▸ **WHAT TO WORK ON**: Reproduce the data below verbatim, starting with the line that contains "Where should I click to: Click the Analytics" and going on through the line that contains "click(1104, 20)", with both of those lines included.
################
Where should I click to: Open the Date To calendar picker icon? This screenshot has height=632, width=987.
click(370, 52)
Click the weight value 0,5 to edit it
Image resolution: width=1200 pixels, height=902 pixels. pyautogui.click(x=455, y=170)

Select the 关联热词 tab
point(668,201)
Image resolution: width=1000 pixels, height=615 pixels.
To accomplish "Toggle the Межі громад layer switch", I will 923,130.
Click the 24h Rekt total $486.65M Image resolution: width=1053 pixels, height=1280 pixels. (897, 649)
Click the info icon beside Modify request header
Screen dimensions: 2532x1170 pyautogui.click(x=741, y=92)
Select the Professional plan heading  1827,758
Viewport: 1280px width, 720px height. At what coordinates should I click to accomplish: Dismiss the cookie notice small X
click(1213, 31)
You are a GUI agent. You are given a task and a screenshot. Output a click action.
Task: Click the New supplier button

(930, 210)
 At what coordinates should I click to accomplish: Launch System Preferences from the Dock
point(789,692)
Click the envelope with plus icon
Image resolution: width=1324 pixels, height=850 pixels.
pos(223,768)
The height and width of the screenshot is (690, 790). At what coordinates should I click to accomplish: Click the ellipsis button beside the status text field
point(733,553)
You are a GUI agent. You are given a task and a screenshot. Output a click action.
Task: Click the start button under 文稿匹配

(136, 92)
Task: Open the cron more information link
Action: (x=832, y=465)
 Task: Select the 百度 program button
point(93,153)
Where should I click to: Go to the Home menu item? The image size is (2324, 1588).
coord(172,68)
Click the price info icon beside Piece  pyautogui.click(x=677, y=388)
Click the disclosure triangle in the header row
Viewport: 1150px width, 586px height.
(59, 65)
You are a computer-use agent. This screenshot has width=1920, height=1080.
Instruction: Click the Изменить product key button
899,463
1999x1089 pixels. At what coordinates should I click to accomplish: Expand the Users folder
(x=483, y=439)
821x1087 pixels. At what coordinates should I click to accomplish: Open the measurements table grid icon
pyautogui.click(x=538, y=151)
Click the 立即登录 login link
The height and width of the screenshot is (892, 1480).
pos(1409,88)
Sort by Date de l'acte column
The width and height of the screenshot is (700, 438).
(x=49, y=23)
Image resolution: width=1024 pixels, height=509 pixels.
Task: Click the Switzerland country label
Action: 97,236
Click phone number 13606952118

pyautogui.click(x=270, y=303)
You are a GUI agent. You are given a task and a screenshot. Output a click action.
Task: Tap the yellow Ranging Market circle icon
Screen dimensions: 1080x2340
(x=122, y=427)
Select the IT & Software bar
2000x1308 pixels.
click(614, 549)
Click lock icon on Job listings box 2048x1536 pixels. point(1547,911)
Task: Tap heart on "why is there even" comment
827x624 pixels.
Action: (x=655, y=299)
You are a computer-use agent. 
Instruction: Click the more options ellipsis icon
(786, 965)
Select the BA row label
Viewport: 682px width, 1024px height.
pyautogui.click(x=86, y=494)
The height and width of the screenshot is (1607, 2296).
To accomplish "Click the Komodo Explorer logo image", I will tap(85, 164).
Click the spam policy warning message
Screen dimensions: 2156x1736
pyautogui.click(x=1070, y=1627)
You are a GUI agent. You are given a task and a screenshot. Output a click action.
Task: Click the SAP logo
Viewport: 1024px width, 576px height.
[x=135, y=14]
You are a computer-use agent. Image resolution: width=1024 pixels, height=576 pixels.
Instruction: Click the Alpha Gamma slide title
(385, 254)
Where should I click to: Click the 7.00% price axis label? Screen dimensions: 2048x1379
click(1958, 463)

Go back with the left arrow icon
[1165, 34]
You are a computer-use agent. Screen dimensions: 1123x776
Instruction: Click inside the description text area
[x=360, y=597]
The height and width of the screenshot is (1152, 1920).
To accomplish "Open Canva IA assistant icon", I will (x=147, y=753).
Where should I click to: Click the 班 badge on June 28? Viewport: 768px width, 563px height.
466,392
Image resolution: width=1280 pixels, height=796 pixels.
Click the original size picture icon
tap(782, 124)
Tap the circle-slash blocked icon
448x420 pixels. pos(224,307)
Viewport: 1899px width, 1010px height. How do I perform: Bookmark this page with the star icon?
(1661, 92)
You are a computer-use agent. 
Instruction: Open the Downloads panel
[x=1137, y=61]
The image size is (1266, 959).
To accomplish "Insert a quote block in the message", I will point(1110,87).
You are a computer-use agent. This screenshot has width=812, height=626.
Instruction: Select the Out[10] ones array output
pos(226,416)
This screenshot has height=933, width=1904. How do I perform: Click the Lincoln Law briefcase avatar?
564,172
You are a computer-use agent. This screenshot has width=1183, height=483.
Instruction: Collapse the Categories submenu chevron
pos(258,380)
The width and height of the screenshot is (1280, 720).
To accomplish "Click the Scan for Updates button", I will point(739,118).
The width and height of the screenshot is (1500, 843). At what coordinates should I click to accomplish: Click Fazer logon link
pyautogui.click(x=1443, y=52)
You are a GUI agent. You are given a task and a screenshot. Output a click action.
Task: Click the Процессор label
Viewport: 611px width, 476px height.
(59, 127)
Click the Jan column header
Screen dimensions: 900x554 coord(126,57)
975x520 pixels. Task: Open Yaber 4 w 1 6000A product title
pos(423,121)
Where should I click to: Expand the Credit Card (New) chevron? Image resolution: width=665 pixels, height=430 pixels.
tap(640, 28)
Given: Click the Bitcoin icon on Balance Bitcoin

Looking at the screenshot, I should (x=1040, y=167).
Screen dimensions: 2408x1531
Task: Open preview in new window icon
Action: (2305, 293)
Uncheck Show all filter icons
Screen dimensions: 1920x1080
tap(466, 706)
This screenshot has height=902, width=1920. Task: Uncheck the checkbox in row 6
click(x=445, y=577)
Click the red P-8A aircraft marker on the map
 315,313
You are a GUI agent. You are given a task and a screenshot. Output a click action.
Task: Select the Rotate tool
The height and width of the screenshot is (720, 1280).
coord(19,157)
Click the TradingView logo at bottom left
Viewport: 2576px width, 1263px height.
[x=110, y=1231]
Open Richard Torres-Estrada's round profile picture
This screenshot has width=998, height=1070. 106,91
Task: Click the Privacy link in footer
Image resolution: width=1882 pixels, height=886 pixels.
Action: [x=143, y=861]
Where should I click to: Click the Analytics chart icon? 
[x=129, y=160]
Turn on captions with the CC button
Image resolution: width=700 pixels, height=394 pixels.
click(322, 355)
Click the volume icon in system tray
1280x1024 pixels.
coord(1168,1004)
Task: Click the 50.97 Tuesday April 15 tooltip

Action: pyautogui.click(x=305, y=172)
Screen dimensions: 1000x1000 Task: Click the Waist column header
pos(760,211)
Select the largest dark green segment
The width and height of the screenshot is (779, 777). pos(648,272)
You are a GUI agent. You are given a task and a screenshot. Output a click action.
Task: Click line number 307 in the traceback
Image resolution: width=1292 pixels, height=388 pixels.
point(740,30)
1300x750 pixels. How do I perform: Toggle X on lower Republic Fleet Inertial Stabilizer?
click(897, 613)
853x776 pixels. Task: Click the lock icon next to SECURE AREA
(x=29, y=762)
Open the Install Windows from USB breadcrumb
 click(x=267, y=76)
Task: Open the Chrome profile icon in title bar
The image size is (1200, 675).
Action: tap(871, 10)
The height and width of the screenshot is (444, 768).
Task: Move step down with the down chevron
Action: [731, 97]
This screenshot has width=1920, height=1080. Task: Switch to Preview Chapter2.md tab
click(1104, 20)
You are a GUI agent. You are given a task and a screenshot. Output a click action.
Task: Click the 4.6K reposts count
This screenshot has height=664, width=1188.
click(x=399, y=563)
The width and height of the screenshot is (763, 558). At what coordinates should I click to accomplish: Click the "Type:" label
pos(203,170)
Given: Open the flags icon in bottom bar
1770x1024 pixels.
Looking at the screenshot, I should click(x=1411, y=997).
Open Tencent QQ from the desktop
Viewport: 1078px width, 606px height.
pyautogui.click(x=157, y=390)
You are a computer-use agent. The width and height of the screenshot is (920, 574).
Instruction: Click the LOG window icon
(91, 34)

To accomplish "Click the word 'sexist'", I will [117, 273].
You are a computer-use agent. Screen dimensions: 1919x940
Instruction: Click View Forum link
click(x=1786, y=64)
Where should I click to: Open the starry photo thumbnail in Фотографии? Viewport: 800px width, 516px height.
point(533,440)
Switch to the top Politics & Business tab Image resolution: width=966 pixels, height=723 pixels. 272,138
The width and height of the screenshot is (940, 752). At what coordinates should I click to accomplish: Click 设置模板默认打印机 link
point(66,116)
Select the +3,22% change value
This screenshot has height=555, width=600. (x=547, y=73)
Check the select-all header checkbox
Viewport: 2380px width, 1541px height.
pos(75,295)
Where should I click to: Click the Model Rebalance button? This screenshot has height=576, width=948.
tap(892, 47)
################
▸ **THE RESULT**:
Where should I click to: Click the Analytics chart icon? 
[x=129, y=160]
Turn on captions with the CC button
Image resolution: width=700 pixels, height=394 pixels.
click(322, 355)
Click the volume icon in system tray
1280x1024 pixels.
coord(1168,1004)
Task: Click the 50.97 Tuesday April 15 tooltip

Action: pyautogui.click(x=305, y=172)
Screen dimensions: 1000x1000 Task: Click the Waist column header
pos(760,211)
Select the largest dark green segment
The width and height of the screenshot is (779, 777). pos(648,272)
You are a GUI agent. You are given a task and a screenshot. Output a click action.
Task: Click line number 307 in the traceback
Image resolution: width=1292 pixels, height=388 pixels.
point(740,30)
1300x750 pixels. How do I perform: Toggle X on lower Republic Fleet Inertial Stabilizer?
click(897, 613)
853x776 pixels. Task: Click the lock icon next to SECURE AREA
(x=29, y=762)
Open the Install Windows from USB breadcrumb
 click(x=267, y=76)
Task: Open the Chrome profile icon in title bar
The image size is (1200, 675).
Action: tap(871, 10)
The height and width of the screenshot is (444, 768).
Task: Move step down with the down chevron
Action: [731, 97]
This screenshot has width=1920, height=1080. Task: Switch to Preview Chapter2.md tab
click(1104, 20)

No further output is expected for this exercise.